Outra que afirma ter sido extorquida é a cabeleireira T. F., 26, que também chegou a trabalhar para a microempresária como fornecedora anteriormente.
"São mais de 60 pessoas que contrataram serviços de aniversários e casamentos, vários tipos de contratos e eventos. O meu seria para o ano que vem, ela faria a decoração e a parte da louça. Só neste final de semana tiveram sete contratos não realizados. Só para você entender, eu perdi o contato dela desde o dia 3, ela vem bloqueando todos os contatos dos clientes e excluindo.

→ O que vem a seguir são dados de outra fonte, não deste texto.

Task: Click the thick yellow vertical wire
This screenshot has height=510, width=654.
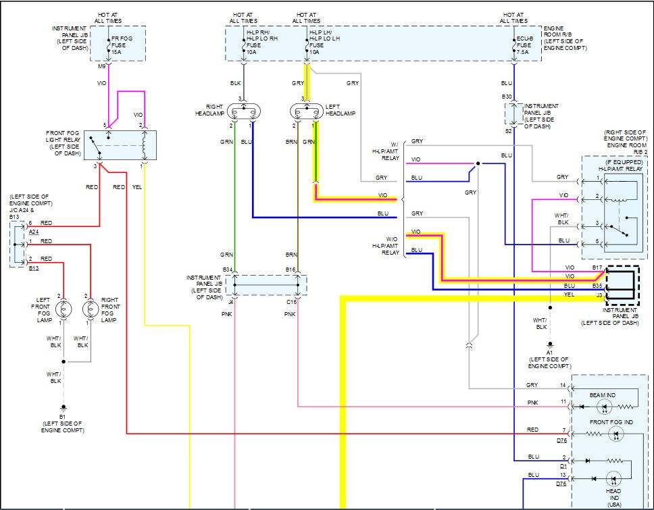Action: coord(343,405)
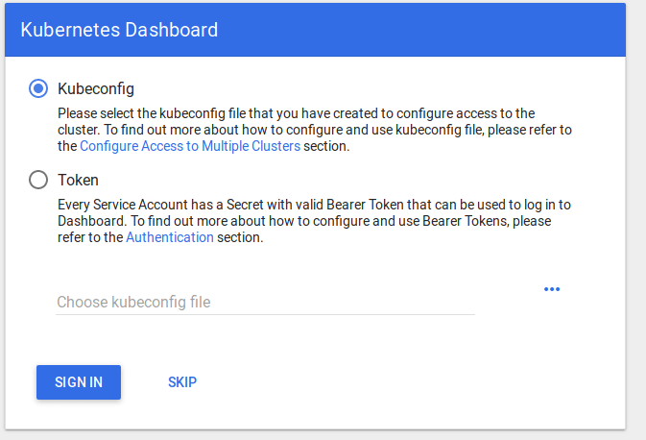Viewport: 646px width, 440px height.
Task: Focus the Choose kubeconfig file field
Action: 265,303
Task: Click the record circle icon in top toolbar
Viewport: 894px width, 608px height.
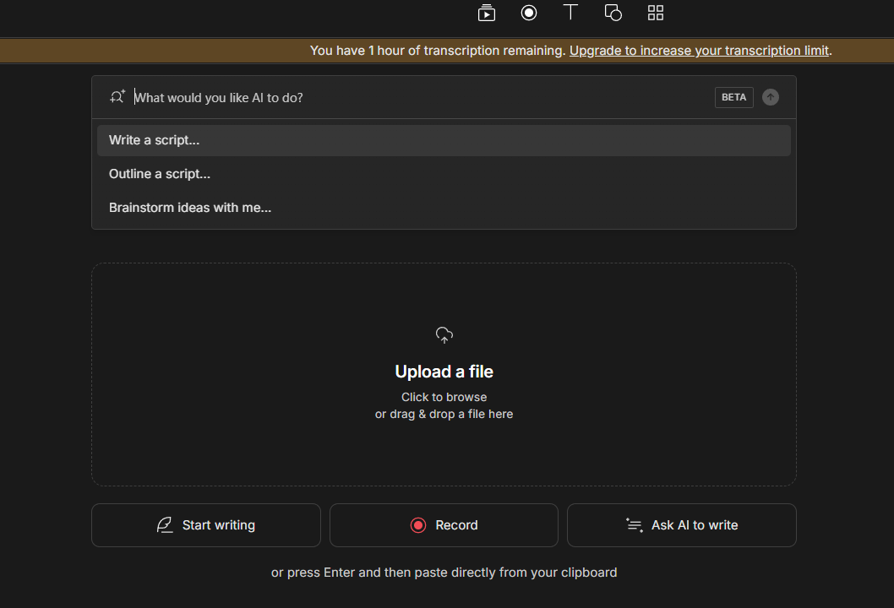Action: (529, 13)
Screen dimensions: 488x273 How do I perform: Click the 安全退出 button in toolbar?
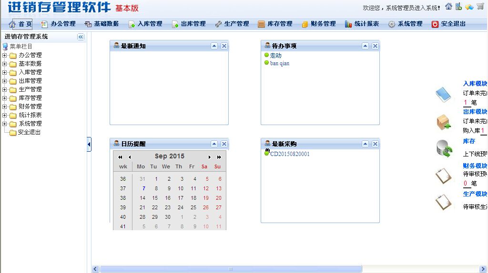tap(448, 24)
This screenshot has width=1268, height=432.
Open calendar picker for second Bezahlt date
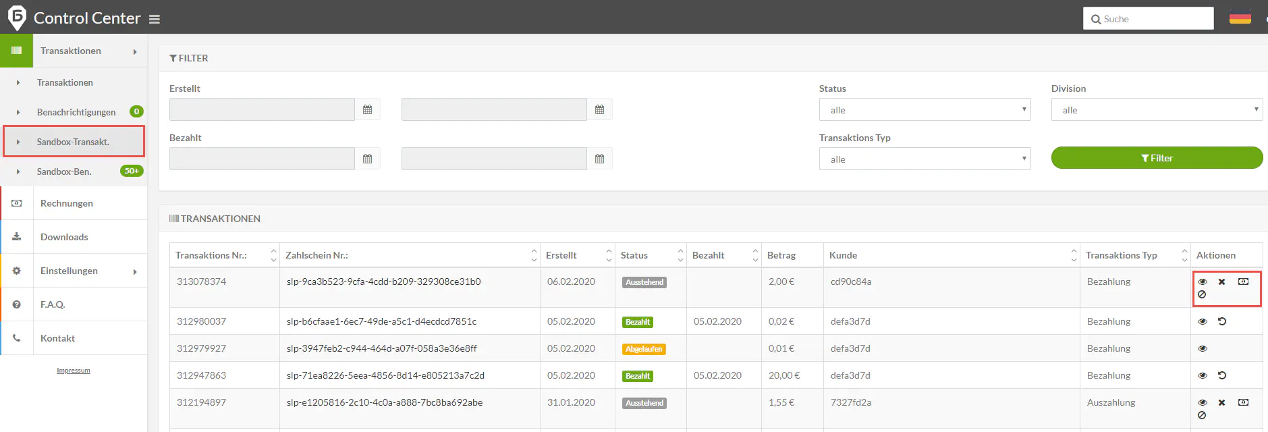point(599,159)
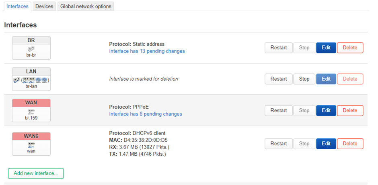Edit the BR interface

(326, 48)
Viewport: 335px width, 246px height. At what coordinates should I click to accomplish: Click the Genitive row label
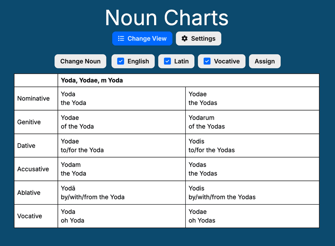(x=29, y=122)
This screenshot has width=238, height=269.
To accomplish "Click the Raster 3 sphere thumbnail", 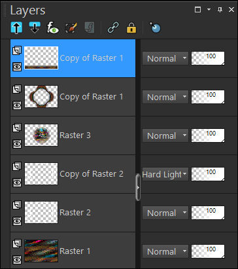I will click(41, 135).
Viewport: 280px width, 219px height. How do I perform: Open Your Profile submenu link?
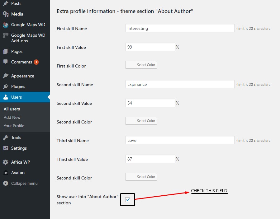click(14, 126)
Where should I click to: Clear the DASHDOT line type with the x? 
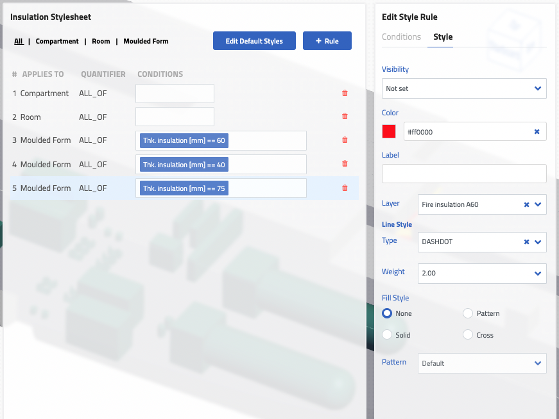tap(528, 242)
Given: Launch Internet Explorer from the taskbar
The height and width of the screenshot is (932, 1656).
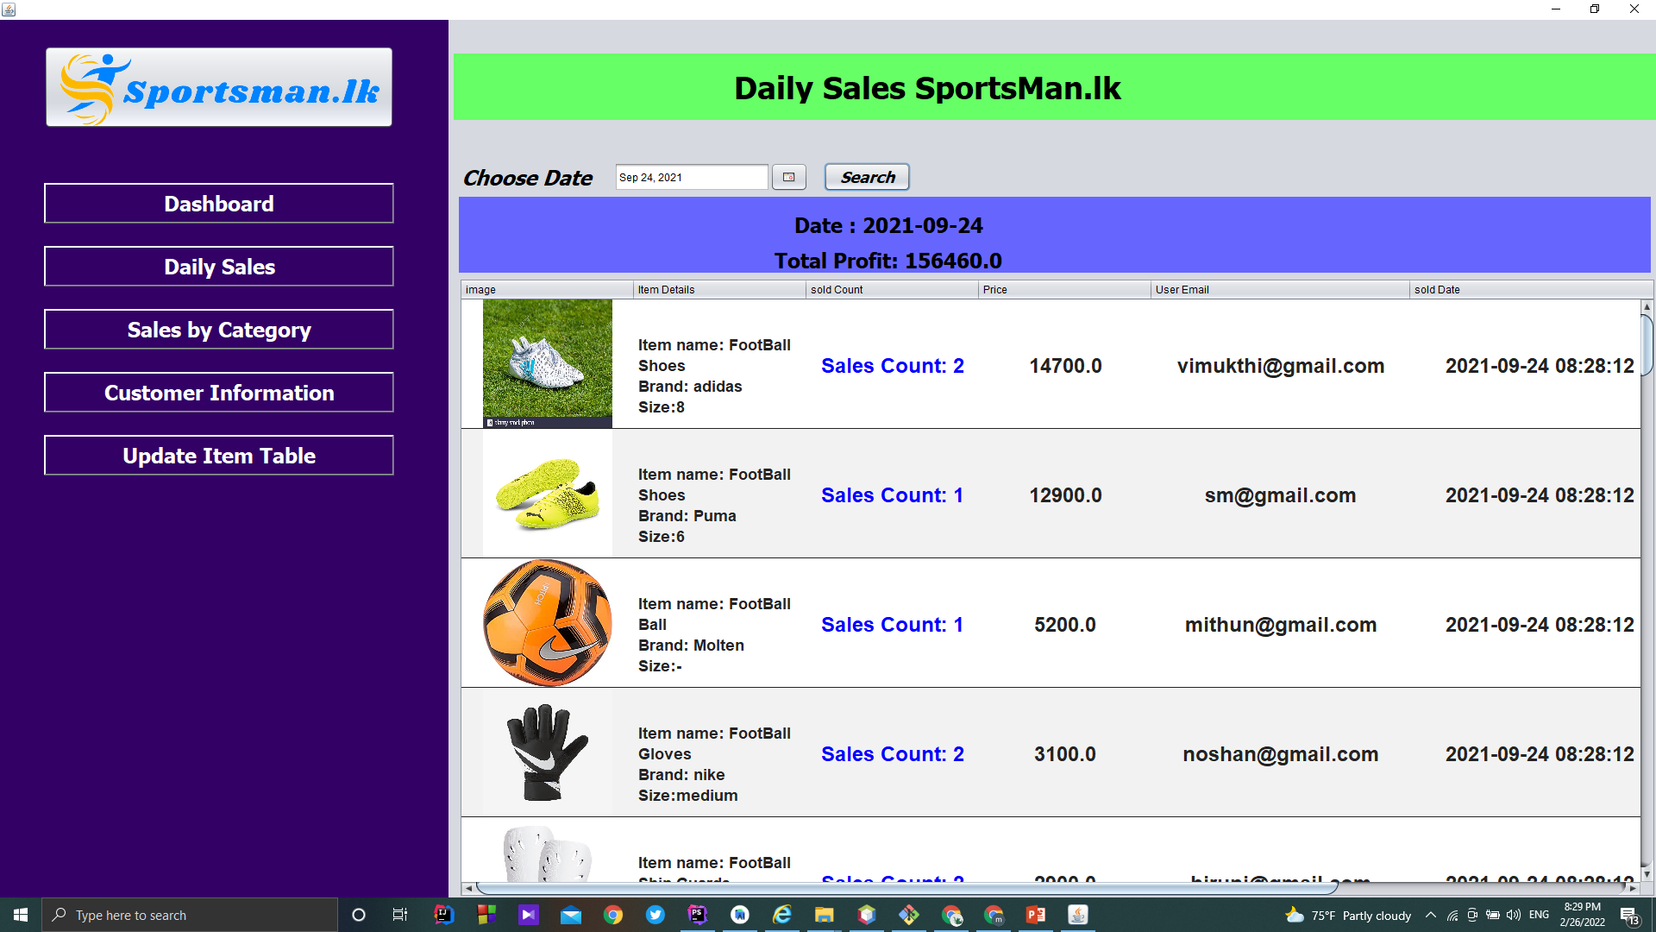Looking at the screenshot, I should tap(781, 915).
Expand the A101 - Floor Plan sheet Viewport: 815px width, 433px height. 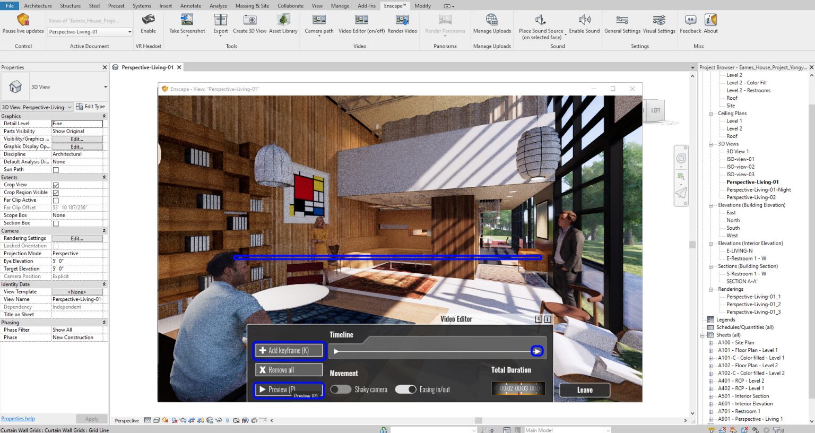tap(710, 350)
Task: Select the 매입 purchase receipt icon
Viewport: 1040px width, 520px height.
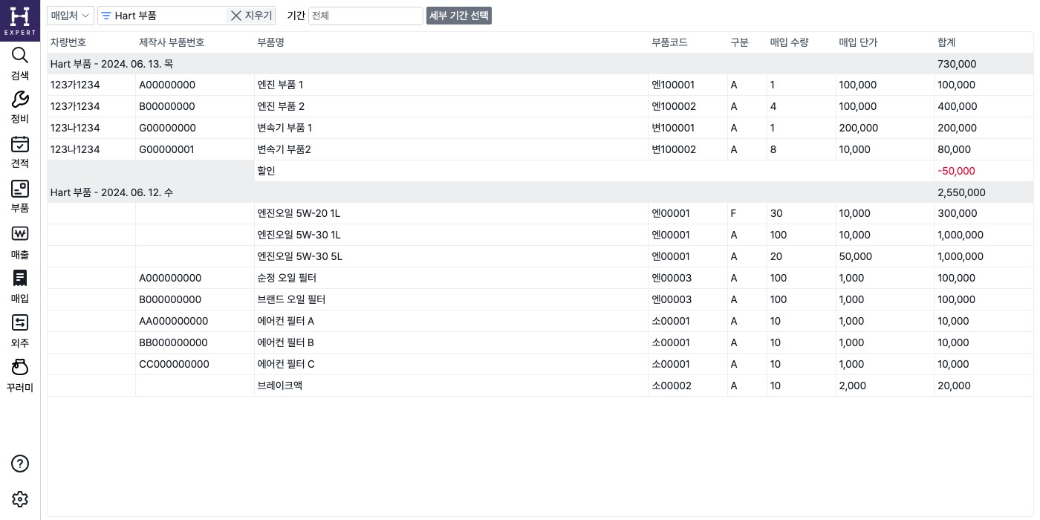Action: click(20, 278)
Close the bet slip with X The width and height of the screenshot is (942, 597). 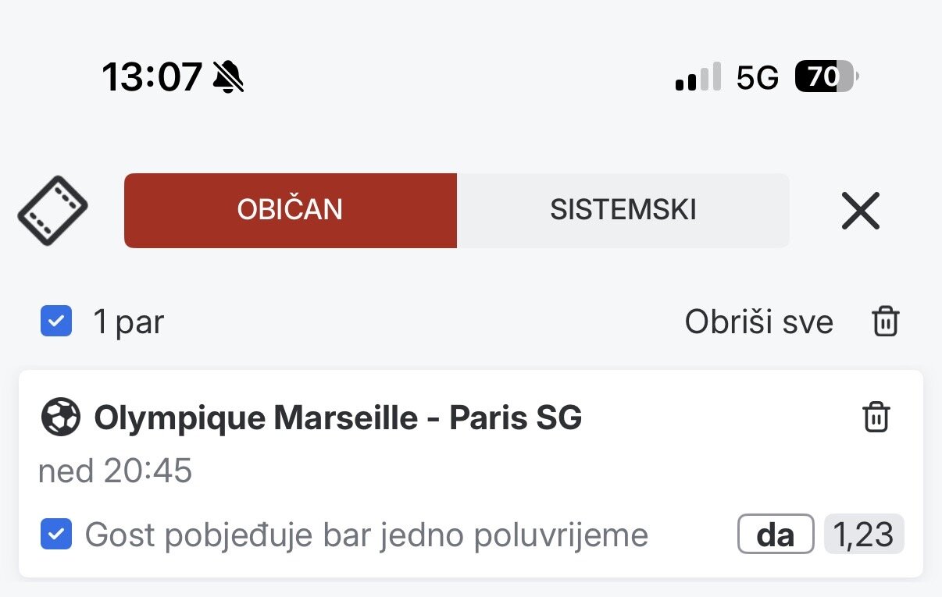(861, 211)
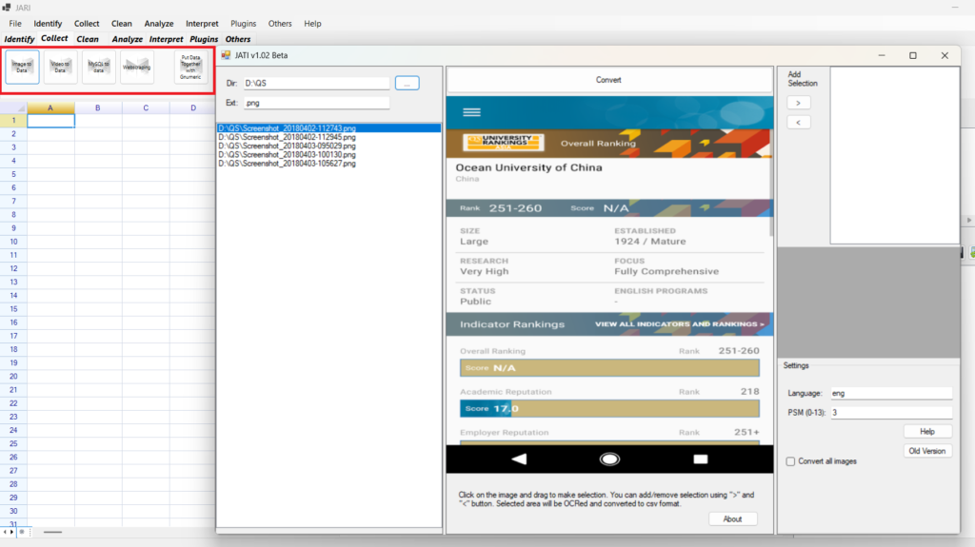The width and height of the screenshot is (975, 547).
Task: Select the Video to Data tool
Action: (x=60, y=67)
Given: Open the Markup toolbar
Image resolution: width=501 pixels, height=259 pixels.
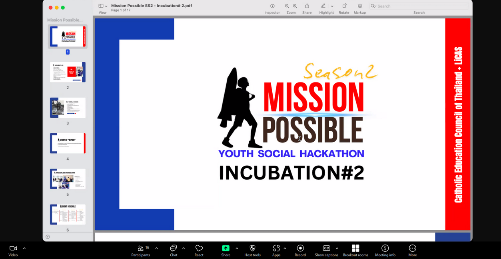Looking at the screenshot, I should [x=360, y=6].
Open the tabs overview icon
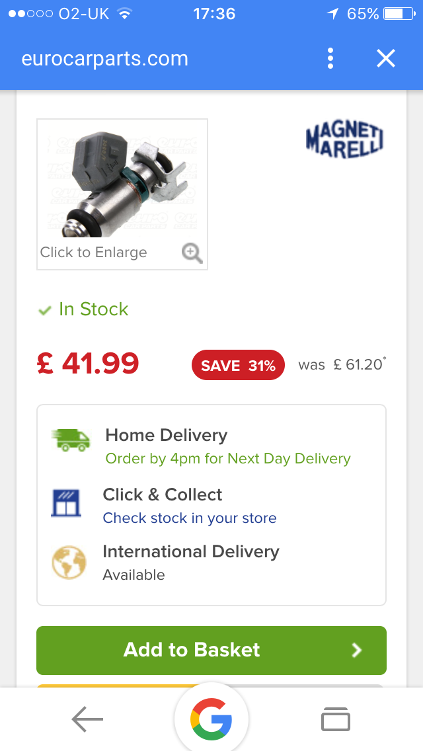The height and width of the screenshot is (751, 423). click(x=336, y=719)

Ela visualiza mas não responde e chegou a bloquear todas as redes sociais", conta a cabeleireira.
Por ter trabalhado como fornecedora para a suspeita, T.F. tinha diversos contratos dos clientes que queriam contratar o buffet e recebeu notificações de boletins de ocorrências feitos pelas vítimas nas delegacias.
Segundo um parente da suspeita, ela teria fugido com o dinheiro para o estado de Minas Gerais e desde então não fez mais contato.
O SÃO GONÇALO entrou em contato com a acusada, mas ela não respondeu à reportagem.
A Polícia Civil investiga o caso.
Roubos, fraudes e golpes: crimes aumentaram desde o início da pandemia
Casos de roubos e fraudes por pequenas empresas tiveram aumento nos últimos dois anos no estado do Rio de Janeiro, segundo divulgado pelo Instituto de Segurança Pública (ISP). De acordo com o levantamento, um golpe é registrado a cada quatro minutos. A maioria dos casos são de organizadores de eventos de médio e grande porte, que acabam envolvendo quantidade expressiva de clientes.
Especialistas alertam para que os consumidores se previnam quanto a esse tipo de golpe. Entre as principais dicas estão desconfiar de serviços oferecidos a preços muito baixos; contratar uma cerimonialista já estabelecida no mercado, com infraestrutura necessária para executar o serviço de gestor de evento; consultar o CNPJ ou CPF do prestador de serviço antes de fechar contrato. E por fim, reunir todos os comprovantes de pagamento e/ou depósitos e contatos como mensagens por aplicativo e e-mails para acionar a Justiça e o Procon na suspeita de fraude.